Hardscape on 23rd August 2014



 



 



 



 



 
8 Days after setup


24 Days after setup

Hope you like it! Any question just ask.


Regards,
André


----------



## Dantrasy (1 Oct 2014)

Awesome dw and scape.


----------



## Janf (1 Oct 2014)

Dantrasy said:


> Awesome dw and scape.


Thanks mate! Keep following


----------



## Alexander Belchenko (1 Oct 2014)

Awesome wood. I like your hardscape.
The only thing... Don't you think that upper long horizontal branch is too long?


----------



## Janf (5 Oct 2014)

Alexander Belchenko said:


> Awesome wood. I like your hardscape.
> The only thing... Don't you think that upper long horizontal branch is too long?


Thank you! Hmmm... I like it the way it is. Besides I have some ideas to use that branch with some stem plants or mosses 

Regards,
André

Hi there.
After the water change I did last friday I decided to take some photos just to keep you updated about the project. I'll be waiting for your feedback 

29 Days after setup...

























Hope you like it! Keep following 


Regards,
André


----------



## Janf (12 Oct 2014)

Hi.

I have some more photo to share with you guys. This week I replaced the Staurogyne porto velho, which was totally melted, for Rotala indica and Hygrophila rosae australis. All the rest keeps growing up healthy and beautifully!

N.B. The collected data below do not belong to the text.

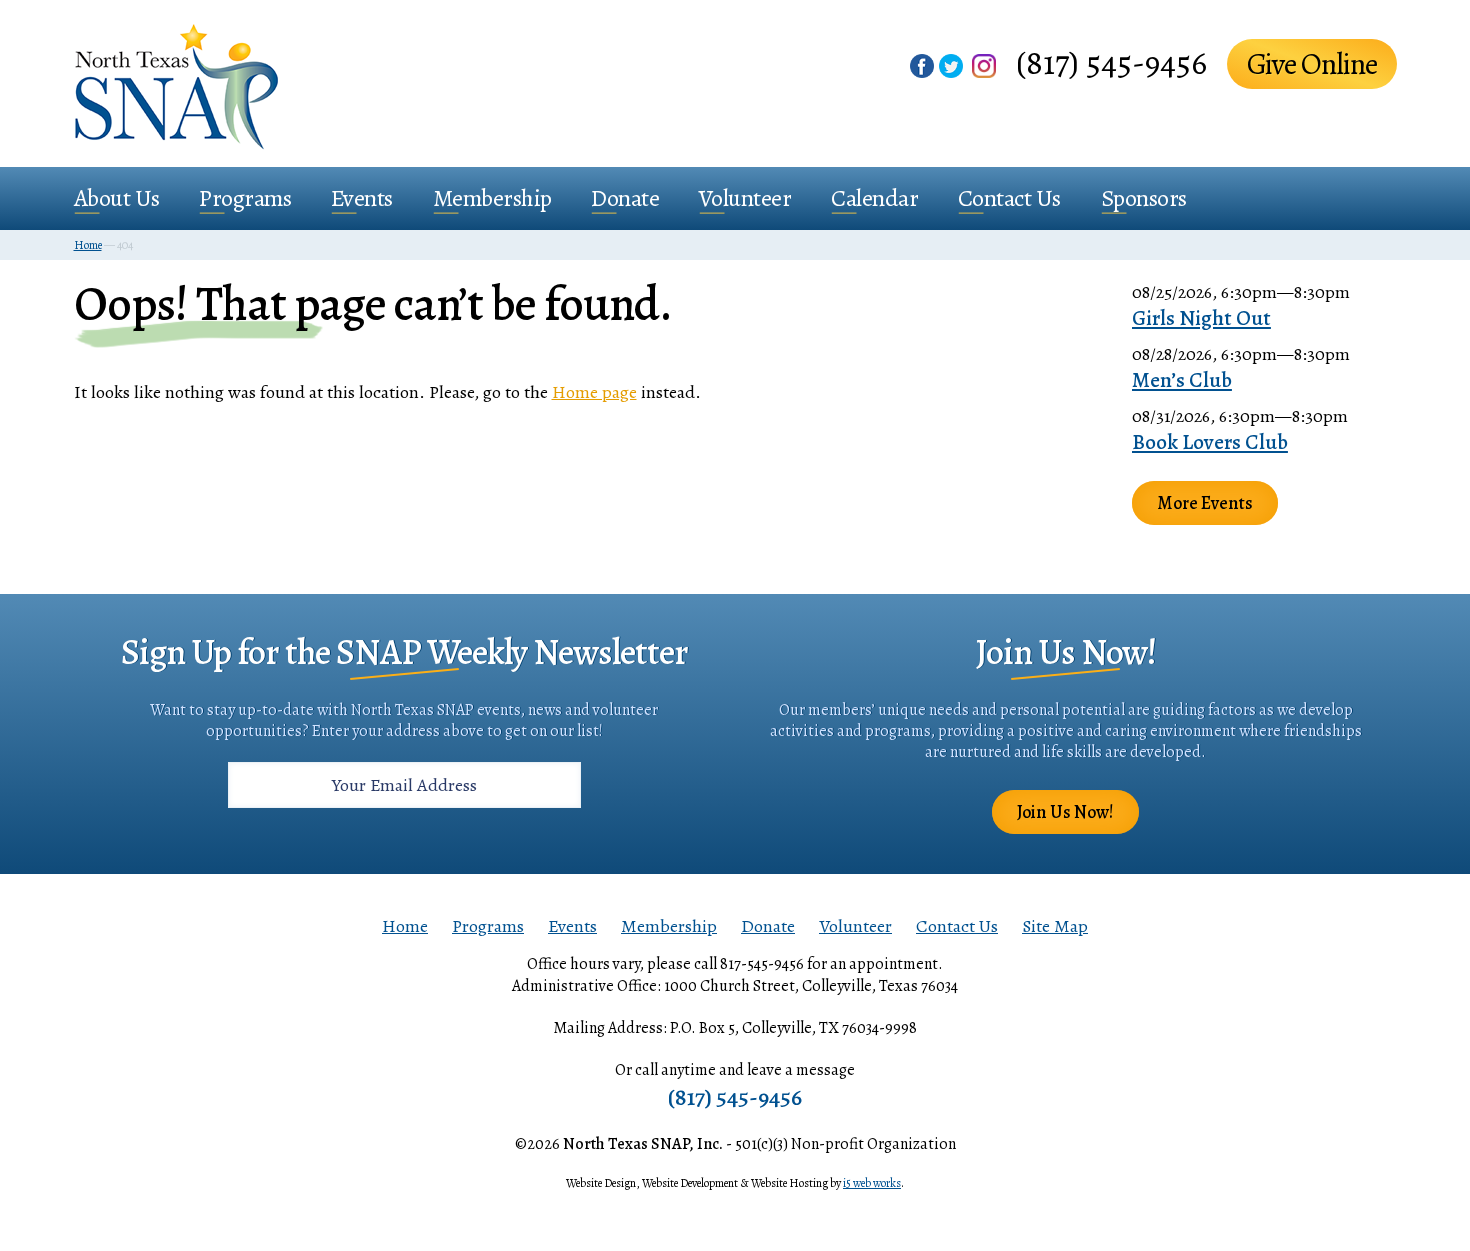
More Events (1205, 503)
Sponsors (1144, 198)
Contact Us (1009, 198)
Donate (625, 198)
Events (362, 198)
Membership (492, 198)
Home (405, 926)
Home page (594, 392)
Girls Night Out (1201, 318)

Give me your feedback please 



Regards,
André


----------



## Janf (13 Oct 2014)

Hi!

i'm not totally convinced about Echinodorus tenellus. Although I really like it is size is beyond what I think is right for that position. It was my first experience whit this plant but this way it's impossible to keep it. I'm thinking about adding some more red color (maybe more Alternanhtera rosaefolia mini) and replace Echinodorus for Montecarlo.

I'll keep you updated 

Regards,
André


----------



## The_Iceman (13 Oct 2014)

I really like the texture of your Wood...Looks really good under water!

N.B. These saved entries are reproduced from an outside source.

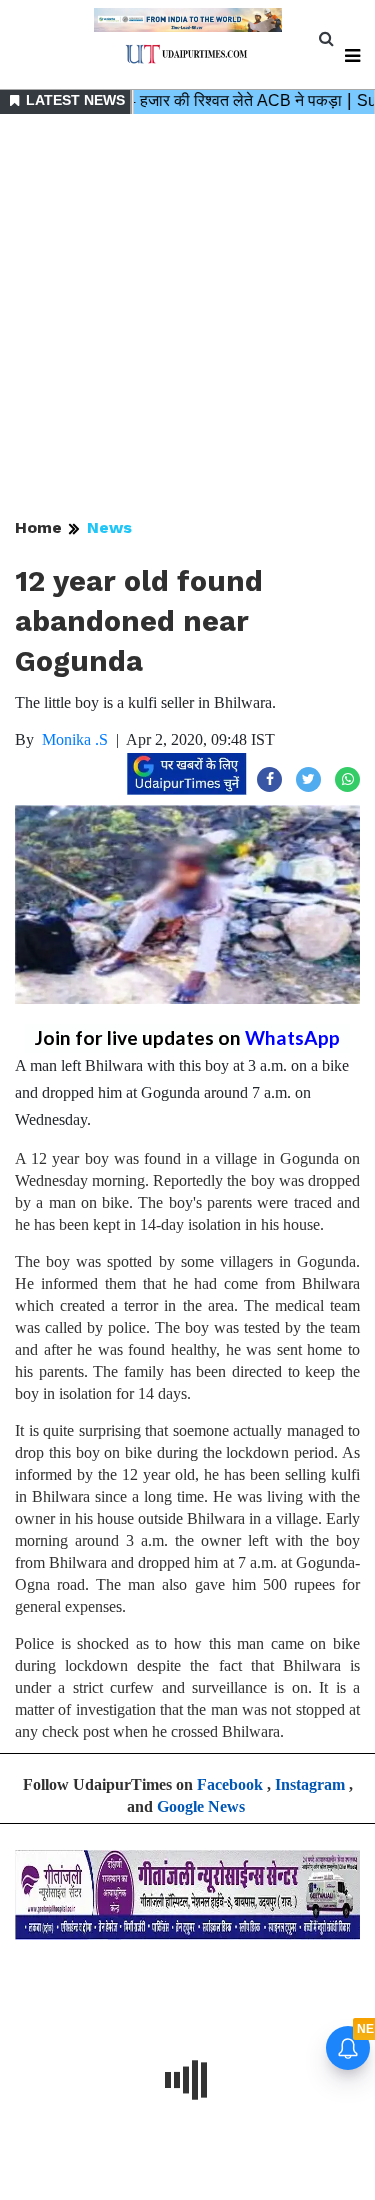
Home (38, 527)
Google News (201, 1806)
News (109, 527)
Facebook (230, 1784)
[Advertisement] (187, 317)
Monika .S (75, 739)
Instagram (310, 1784)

But I think the branch on the upper right is getting to much Focus...
Pehaps a nice Background plant in the mid-part of the tank will get you a Little bit of stability and depth...
Just an idea 

Like the selection of plants so far... looking good


----------



## Alexander Belchenko (13 Oct 2014)

Janf said:


> i'm not totally convinced about Echinodorus tenellus.



Have you considered to use dwarf hair grass instead? Like eleocharis sp. mini from Tropica. It should provide you lower carpet, while still make a smooth impression, IMO.


----------



## Janf (14 Oct 2014)

The_Iceman said:


> I really like the texture of your Wood...Looks really good under water!
> 
> But I think the branch on the upper right is getting to much Focus...
> Pehaps a nice Background plant in the mid-part of the tank will get you a Little bit of stability and depth...
> ...


Thanks mate! I agree with you... I'm going to add some moss/riccia on that upper branch. Besides that I'll add some Limnophila Hippuridoides (not sure yet) to the background 

Keep following!



Alexander Belchenko said:


> Have you considered to use dwarf hair grass instead? Like eleocharis sp. mini from Tropica. It should provide you lower carpet, while still make a smooth impression, IMO.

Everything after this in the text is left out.